◆ Exercise prompt: Copy out the stretch of the listing below, from the line containing "Click small white" through the end of the listing, with no changes. Leave the pictures out of your copy.

◆ Data section:
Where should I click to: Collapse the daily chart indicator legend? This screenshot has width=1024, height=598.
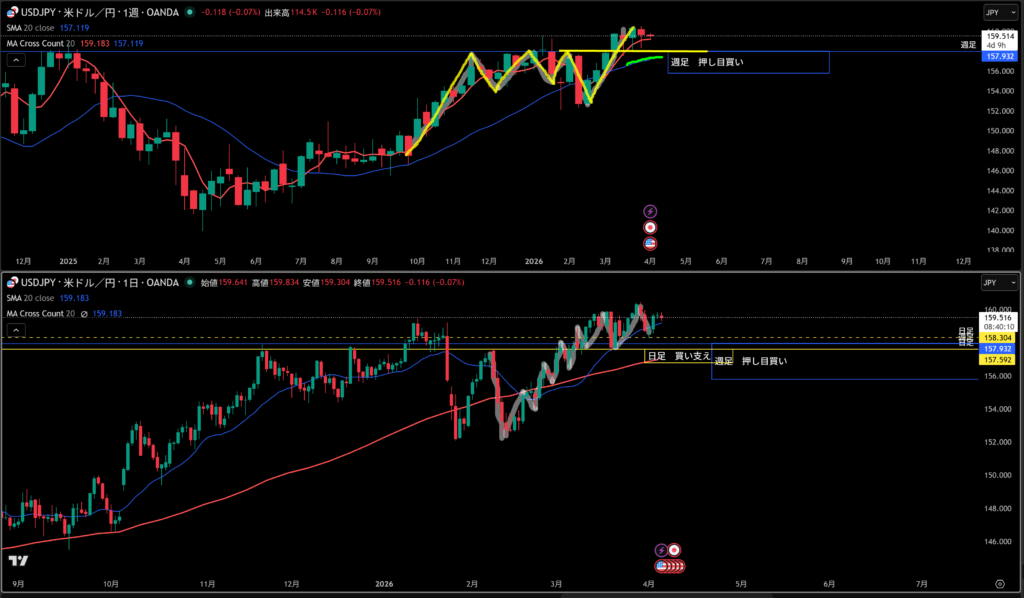pyautogui.click(x=14, y=329)
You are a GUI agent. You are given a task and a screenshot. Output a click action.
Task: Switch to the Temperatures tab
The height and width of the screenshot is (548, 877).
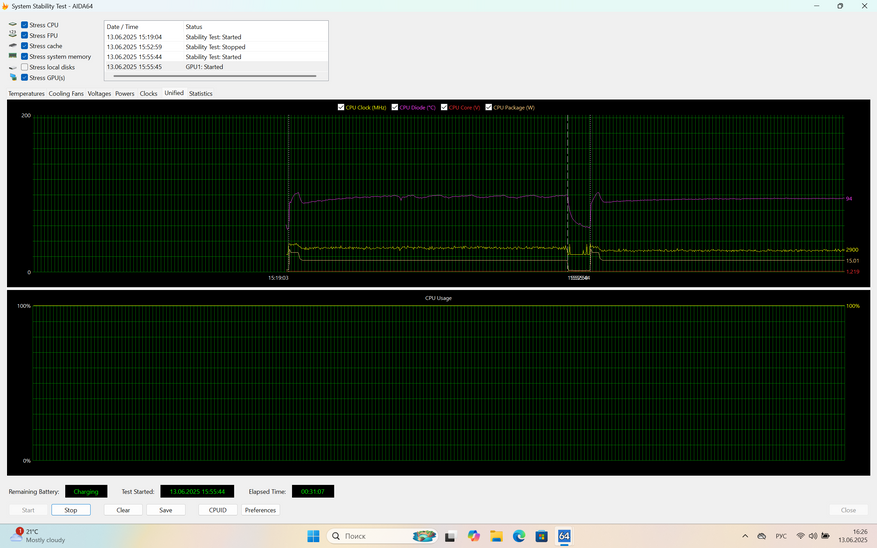[x=26, y=93]
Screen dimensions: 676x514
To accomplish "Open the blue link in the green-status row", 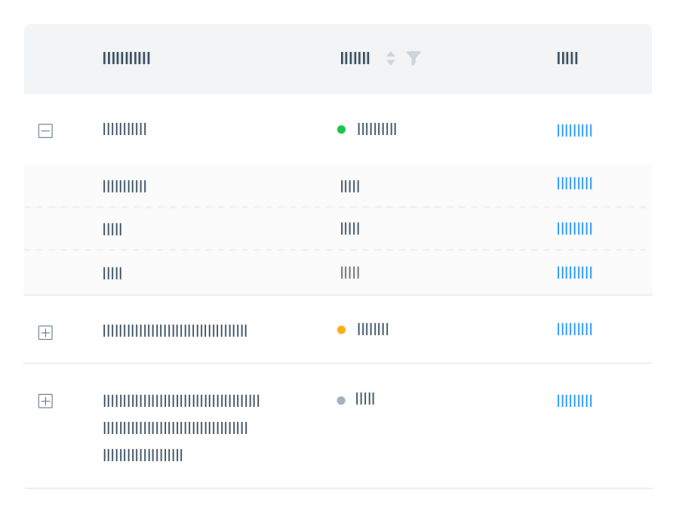I will (574, 130).
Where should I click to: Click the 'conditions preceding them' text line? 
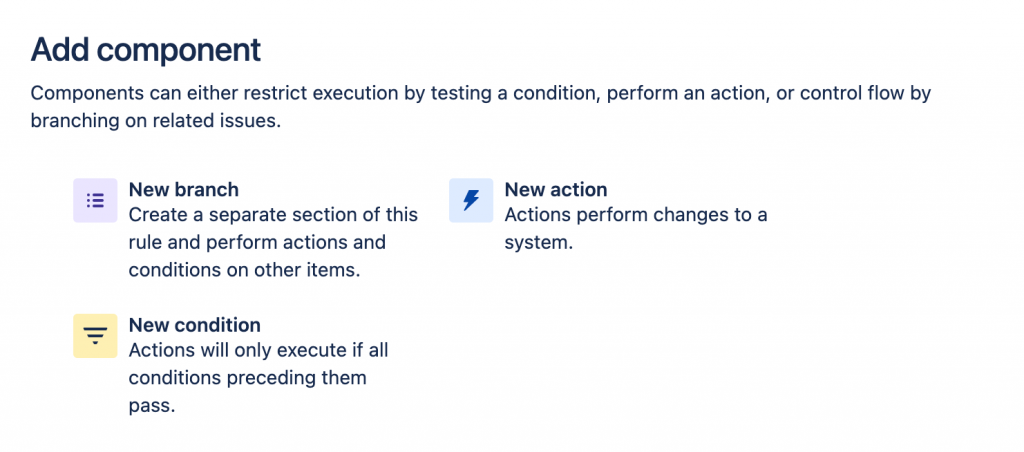pos(247,378)
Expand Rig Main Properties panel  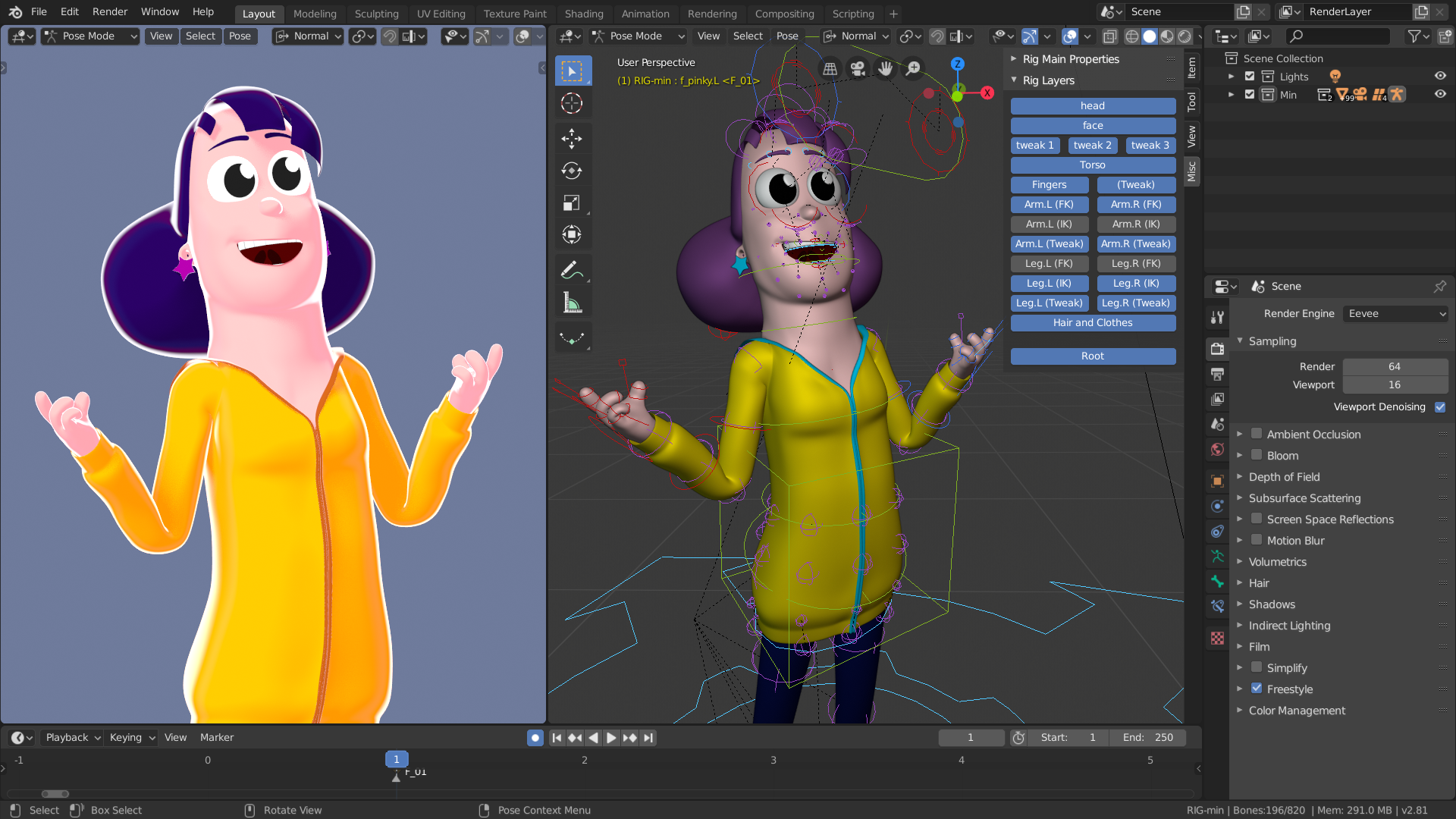tap(1070, 59)
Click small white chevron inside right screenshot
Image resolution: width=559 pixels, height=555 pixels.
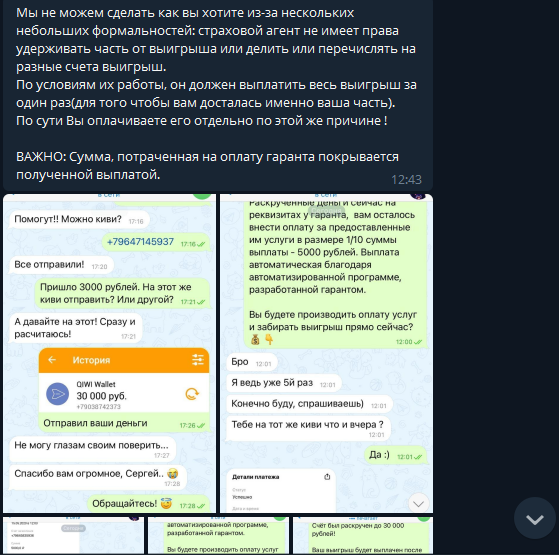418,503
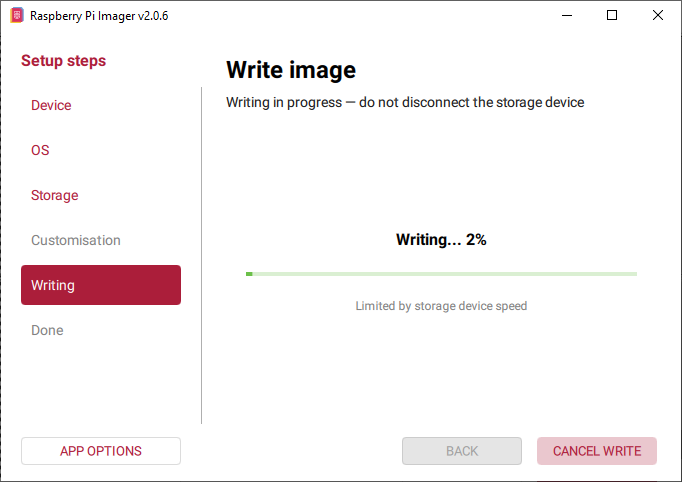
Task: Cancel the write in progress
Action: [597, 451]
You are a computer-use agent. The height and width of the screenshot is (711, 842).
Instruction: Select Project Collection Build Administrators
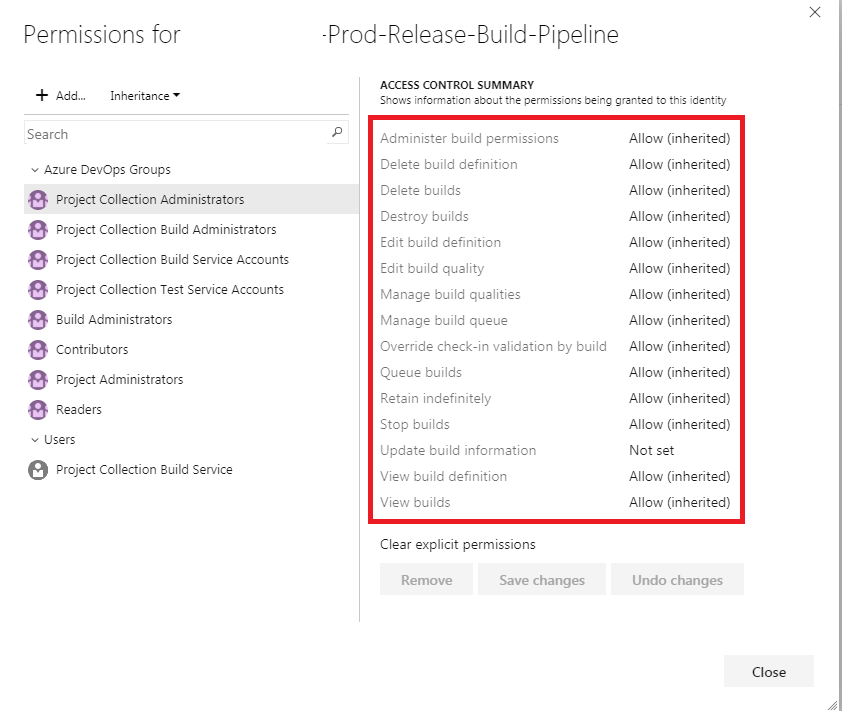[x=165, y=229]

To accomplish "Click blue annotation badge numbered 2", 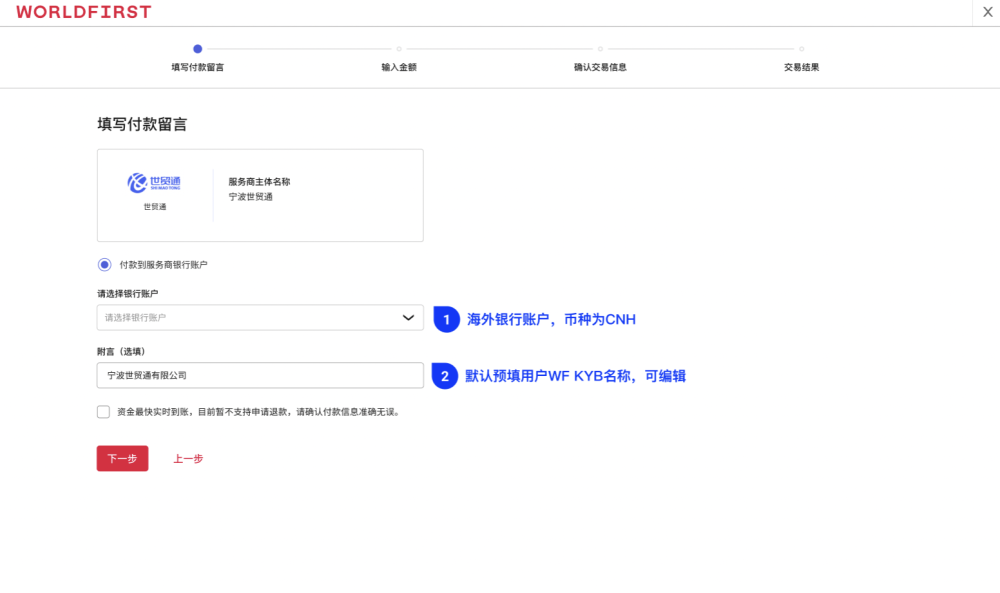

◆ Answer to the task:
Click small white chevron inside right screenshot
Image resolution: width=559 pixels, height=555 pixels.
418,503
Task: Cancel the write in progress
Action: [597, 451]
You are a computer-use agent. The height and width of the screenshot is (711, 842).
Instruction: Select Project Collection Build Administrators
[x=165, y=229]

To accomplish "Click blue annotation badge numbered 2", 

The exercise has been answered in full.